Assignment: Exactly reproduce the lines from the top of the entries below through the line containing "This screenshot has height=713, width=1024.", with both ends included.

Provided records:
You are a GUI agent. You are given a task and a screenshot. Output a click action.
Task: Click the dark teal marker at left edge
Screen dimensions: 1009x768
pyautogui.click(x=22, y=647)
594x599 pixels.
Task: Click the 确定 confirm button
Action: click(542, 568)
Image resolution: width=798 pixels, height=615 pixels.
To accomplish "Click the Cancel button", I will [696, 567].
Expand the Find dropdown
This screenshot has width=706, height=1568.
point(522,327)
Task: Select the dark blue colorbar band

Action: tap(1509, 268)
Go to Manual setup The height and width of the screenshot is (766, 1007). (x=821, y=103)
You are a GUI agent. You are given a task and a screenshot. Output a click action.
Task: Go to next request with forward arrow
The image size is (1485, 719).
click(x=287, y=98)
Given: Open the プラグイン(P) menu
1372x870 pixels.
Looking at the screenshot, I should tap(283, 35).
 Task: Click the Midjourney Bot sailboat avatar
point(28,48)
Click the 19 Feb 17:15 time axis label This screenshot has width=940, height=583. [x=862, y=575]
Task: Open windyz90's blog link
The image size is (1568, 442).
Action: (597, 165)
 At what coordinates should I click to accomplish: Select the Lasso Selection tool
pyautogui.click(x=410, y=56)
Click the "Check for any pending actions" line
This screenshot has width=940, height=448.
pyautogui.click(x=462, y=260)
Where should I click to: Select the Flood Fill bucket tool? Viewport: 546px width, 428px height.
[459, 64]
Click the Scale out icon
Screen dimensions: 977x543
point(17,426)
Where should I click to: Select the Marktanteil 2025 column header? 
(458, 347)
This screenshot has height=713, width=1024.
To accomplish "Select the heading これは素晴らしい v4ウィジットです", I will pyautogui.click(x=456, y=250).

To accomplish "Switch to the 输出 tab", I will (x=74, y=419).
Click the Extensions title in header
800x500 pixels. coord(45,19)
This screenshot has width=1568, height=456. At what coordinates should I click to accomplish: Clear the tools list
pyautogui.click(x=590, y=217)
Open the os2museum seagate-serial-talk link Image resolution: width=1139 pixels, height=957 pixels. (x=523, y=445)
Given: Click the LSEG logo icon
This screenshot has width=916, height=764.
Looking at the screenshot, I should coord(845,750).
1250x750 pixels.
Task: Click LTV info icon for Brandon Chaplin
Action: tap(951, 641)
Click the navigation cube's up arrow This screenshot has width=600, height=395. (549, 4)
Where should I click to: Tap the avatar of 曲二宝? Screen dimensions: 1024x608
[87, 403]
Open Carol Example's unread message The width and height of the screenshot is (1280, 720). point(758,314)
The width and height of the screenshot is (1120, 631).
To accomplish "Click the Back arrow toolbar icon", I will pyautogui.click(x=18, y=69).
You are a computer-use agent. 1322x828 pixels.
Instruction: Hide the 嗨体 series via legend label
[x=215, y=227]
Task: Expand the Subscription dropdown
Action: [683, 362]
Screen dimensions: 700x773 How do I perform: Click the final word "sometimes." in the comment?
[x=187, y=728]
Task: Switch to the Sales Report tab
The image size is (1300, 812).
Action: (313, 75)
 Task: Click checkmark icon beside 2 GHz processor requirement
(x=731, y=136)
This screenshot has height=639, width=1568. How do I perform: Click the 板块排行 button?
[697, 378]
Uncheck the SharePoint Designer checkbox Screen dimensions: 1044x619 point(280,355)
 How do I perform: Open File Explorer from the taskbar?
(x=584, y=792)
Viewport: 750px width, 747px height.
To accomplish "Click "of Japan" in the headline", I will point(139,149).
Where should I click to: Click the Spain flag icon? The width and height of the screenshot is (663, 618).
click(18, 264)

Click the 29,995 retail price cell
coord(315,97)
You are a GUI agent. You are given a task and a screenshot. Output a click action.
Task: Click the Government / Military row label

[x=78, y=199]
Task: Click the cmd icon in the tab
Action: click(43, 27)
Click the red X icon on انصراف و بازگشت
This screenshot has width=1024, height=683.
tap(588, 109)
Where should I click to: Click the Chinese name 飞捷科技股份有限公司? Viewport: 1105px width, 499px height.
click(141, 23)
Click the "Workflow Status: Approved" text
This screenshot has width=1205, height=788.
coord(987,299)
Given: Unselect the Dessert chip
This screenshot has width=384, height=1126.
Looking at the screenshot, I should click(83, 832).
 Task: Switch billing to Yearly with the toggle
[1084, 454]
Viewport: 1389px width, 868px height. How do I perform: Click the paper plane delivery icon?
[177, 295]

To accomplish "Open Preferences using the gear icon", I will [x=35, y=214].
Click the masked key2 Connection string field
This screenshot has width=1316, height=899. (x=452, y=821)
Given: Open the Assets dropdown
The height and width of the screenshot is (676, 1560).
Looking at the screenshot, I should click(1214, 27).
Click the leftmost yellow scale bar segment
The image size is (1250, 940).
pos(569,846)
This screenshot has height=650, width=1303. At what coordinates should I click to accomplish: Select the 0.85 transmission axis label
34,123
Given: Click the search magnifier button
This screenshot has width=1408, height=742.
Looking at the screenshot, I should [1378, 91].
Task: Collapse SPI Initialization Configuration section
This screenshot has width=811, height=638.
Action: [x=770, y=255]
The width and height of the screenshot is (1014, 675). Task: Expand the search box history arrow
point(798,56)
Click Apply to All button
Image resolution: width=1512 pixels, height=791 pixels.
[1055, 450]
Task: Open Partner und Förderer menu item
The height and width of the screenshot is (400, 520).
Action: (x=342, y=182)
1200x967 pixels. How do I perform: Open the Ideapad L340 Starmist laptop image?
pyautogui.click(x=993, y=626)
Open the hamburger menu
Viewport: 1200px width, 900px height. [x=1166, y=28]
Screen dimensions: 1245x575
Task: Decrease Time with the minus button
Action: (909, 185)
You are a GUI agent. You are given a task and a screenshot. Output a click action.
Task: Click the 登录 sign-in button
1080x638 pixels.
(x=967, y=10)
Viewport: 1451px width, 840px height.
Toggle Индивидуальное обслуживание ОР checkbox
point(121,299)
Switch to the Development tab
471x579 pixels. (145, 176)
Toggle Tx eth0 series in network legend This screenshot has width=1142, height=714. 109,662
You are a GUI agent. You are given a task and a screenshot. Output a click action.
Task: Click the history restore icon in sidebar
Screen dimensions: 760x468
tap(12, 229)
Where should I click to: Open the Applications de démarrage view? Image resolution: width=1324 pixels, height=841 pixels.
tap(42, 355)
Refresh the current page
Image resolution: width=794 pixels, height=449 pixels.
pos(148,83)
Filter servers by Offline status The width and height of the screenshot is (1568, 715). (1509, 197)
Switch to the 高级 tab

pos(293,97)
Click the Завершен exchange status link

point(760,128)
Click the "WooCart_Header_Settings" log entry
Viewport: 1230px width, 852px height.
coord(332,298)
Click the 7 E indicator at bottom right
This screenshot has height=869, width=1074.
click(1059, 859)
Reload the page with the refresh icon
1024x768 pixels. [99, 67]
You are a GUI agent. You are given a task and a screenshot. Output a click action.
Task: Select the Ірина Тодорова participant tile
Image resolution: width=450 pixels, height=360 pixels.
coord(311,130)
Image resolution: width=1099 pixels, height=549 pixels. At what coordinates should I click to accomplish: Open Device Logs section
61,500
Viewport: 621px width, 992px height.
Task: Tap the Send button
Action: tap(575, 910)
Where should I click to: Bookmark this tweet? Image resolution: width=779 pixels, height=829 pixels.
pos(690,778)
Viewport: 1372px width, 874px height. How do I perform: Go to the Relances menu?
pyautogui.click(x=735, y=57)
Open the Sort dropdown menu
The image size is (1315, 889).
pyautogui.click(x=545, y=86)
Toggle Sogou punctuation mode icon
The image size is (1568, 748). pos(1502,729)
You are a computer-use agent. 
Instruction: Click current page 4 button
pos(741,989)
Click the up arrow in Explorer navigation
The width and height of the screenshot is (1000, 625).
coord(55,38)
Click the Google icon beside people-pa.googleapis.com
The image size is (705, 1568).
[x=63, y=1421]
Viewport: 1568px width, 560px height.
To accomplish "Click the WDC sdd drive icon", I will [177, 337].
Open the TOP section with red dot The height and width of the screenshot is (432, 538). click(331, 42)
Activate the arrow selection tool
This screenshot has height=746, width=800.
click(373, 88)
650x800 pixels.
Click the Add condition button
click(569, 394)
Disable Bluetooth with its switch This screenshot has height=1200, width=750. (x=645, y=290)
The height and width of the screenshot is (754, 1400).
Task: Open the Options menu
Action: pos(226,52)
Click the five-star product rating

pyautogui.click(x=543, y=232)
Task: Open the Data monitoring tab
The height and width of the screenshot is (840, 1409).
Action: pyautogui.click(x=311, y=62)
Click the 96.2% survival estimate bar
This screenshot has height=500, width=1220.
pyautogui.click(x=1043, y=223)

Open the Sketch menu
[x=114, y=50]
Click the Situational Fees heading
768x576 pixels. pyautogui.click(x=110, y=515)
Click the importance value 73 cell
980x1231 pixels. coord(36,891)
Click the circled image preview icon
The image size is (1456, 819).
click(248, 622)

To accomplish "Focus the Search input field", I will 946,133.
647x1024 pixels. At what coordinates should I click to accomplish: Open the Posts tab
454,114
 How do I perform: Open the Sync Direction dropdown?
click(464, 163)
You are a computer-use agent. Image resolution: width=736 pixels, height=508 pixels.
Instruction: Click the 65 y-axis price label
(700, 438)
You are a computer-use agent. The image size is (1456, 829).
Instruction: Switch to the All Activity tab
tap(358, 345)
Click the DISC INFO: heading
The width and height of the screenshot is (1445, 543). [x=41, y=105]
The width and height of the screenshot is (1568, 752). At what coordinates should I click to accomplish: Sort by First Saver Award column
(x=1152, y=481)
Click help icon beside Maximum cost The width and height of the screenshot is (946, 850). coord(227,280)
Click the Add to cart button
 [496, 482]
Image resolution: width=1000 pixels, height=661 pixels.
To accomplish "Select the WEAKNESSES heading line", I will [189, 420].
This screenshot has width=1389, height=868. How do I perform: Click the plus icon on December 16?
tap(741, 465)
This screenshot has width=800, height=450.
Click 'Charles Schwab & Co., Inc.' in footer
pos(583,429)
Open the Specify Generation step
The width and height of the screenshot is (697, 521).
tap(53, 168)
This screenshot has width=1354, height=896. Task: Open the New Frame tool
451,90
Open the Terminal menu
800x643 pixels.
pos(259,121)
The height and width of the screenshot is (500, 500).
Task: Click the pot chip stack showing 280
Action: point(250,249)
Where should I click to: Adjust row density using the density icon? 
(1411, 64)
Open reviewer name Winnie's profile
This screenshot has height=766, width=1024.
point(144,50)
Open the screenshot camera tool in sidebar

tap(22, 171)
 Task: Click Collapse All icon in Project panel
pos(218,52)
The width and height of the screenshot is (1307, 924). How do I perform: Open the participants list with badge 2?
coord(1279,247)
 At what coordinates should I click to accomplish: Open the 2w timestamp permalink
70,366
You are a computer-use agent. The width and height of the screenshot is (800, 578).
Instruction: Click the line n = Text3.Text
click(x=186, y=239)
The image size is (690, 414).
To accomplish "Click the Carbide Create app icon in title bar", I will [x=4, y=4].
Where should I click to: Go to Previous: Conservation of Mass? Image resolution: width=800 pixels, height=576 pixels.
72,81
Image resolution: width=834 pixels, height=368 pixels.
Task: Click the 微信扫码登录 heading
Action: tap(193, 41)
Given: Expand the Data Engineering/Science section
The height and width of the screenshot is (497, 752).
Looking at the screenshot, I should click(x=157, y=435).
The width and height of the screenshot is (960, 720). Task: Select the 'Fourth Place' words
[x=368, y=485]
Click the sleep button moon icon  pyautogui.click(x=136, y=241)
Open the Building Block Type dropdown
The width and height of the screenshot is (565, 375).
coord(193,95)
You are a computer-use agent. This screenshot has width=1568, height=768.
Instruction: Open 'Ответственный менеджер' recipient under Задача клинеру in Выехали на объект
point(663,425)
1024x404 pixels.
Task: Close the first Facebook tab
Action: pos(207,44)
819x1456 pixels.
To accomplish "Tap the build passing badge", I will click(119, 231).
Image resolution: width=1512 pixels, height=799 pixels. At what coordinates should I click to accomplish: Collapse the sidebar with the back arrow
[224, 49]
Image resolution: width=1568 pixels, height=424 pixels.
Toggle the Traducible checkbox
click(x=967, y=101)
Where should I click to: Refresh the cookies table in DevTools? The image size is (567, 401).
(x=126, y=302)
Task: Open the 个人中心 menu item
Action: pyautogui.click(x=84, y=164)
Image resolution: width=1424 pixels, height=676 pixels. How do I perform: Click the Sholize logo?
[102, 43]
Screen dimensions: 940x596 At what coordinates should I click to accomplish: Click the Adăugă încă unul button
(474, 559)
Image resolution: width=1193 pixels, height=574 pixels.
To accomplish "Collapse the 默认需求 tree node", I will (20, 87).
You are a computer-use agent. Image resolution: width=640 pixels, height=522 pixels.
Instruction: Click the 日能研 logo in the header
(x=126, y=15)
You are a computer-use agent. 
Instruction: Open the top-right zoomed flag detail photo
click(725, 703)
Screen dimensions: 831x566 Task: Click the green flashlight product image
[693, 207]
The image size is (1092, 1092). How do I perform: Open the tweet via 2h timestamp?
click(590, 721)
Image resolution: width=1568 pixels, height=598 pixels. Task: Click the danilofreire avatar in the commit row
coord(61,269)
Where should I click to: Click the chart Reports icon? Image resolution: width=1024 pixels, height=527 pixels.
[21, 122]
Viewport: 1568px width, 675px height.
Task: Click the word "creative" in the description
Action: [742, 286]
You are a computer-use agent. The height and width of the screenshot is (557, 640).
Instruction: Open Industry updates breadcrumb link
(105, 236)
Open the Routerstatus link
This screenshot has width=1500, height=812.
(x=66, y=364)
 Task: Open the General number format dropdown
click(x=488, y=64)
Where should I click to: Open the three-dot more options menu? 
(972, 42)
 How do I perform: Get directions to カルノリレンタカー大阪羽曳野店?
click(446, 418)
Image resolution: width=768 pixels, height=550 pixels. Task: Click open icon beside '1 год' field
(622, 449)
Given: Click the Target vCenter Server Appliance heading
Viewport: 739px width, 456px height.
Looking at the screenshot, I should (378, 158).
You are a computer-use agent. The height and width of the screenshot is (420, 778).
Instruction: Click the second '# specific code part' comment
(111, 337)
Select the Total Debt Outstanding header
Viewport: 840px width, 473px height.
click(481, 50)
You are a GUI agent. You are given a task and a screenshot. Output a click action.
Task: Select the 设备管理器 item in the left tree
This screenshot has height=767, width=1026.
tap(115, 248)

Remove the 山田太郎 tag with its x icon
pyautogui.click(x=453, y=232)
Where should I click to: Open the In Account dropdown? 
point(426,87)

Written response:
You are a GUI agent. You are given a task and a screenshot. Output a click action.
Task: Click the dark teal marker at left edge
Screen dimensions: 1009x768
pyautogui.click(x=22, y=647)
594x599 pixels.
Task: Click the 确定 confirm button
Action: click(542, 568)
Image resolution: width=798 pixels, height=615 pixels.
To accomplish "Click the Cancel button", I will [696, 567].
Expand the Find dropdown
This screenshot has width=706, height=1568.
point(522,327)
Task: Select the dark blue colorbar band

Action: tap(1509, 268)
Go to Manual setup The height and width of the screenshot is (766, 1007). (x=821, y=103)
You are a GUI agent. You are given a task and a screenshot. Output a click action.
Task: Go to next request with forward arrow
The image size is (1485, 719).
click(x=287, y=98)
Given: Open the プラグイン(P) menu
1372x870 pixels.
Looking at the screenshot, I should tap(283, 35).
 Task: Click the Midjourney Bot sailboat avatar
point(28,48)
Click the 19 Feb 17:15 time axis label This screenshot has width=940, height=583. [x=862, y=575]
Task: Open windyz90's blog link
The image size is (1568, 442).
Action: (597, 165)
 At what coordinates should I click to accomplish: Select the Lasso Selection tool
pyautogui.click(x=410, y=56)
Click the "Check for any pending actions" line
This screenshot has width=940, height=448.
pyautogui.click(x=462, y=260)
Where should I click to: Select the Flood Fill bucket tool? Viewport: 546px width, 428px height.
[459, 64]
Click the Scale out icon
Screen dimensions: 977x543
point(17,426)
Where should I click to: Select the Marktanteil 2025 column header? 
(458, 347)
This screenshot has height=713, width=1024.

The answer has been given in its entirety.